====== AVAILABLE DATA ======

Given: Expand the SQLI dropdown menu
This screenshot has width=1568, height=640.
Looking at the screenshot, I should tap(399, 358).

======
====== AVAILABLE DATA ======

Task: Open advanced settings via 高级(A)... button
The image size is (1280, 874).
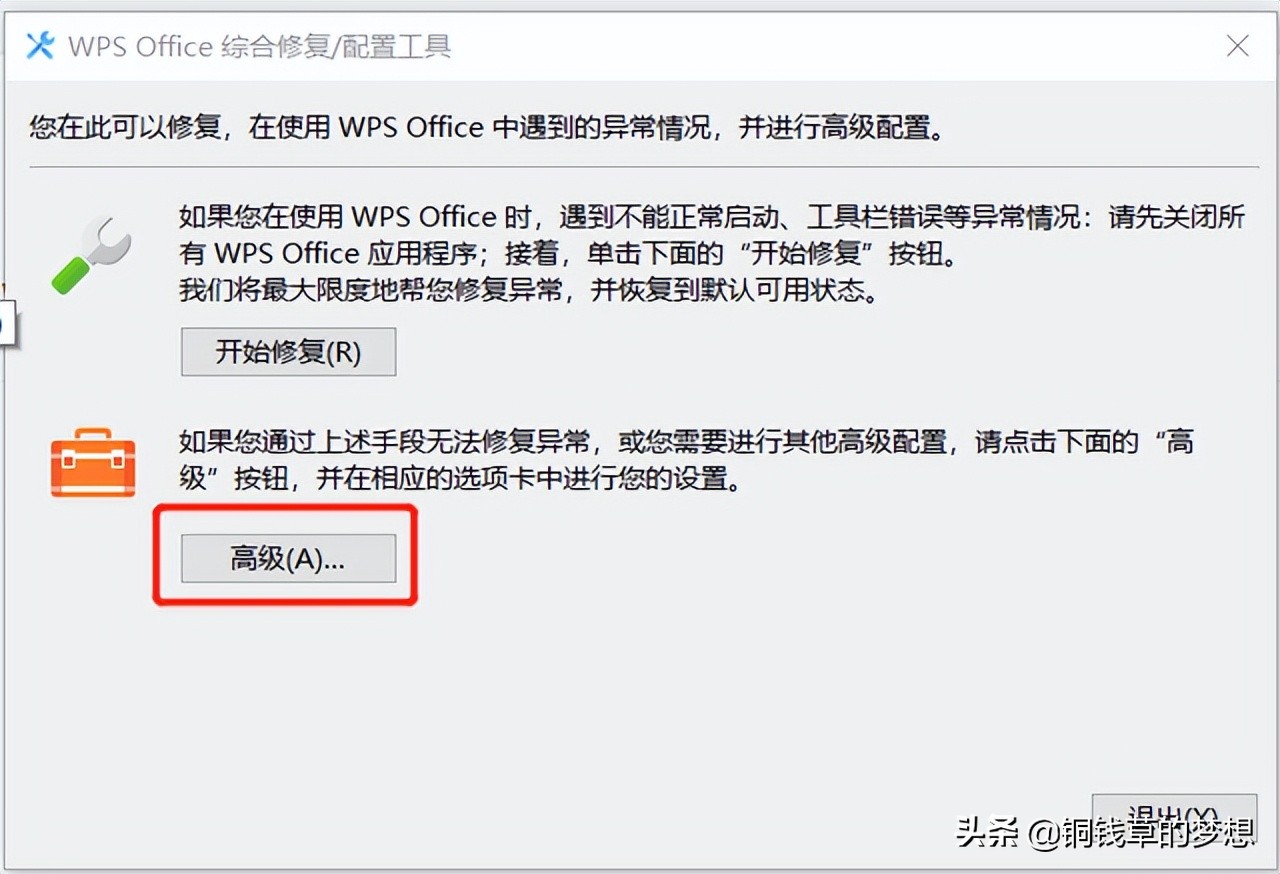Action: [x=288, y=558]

======
====== AVAILABLE DATA ======

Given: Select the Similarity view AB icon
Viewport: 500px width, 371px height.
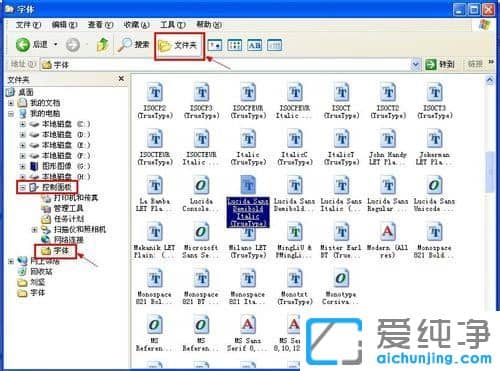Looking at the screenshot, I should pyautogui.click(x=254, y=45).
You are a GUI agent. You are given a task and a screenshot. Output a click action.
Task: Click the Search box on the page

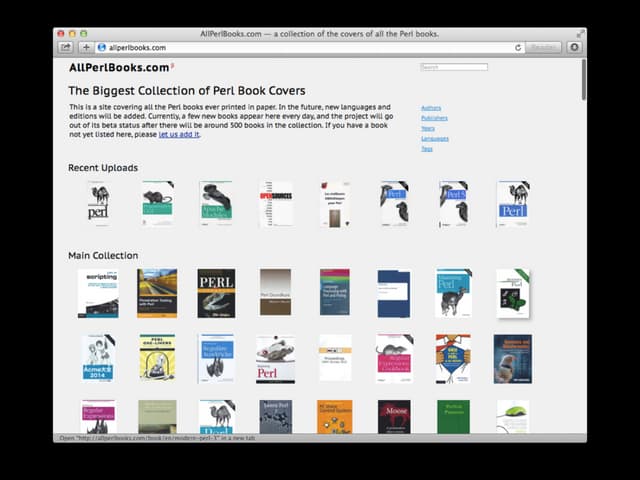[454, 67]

======

> WORK REQUIRED: Pictures aside, return exactly the lines from the data above, starting at the line that has "Given: Select the Similarity view AB icon" and ending at the line that has "You are a GUI", both included.

> COMPLETED TASK:
Given: Select the Similarity view AB icon
Viewport: 500px width, 371px height.
Looking at the screenshot, I should pyautogui.click(x=254, y=45).
You are a GUI agent. You are given a task and a screenshot. Output a click action.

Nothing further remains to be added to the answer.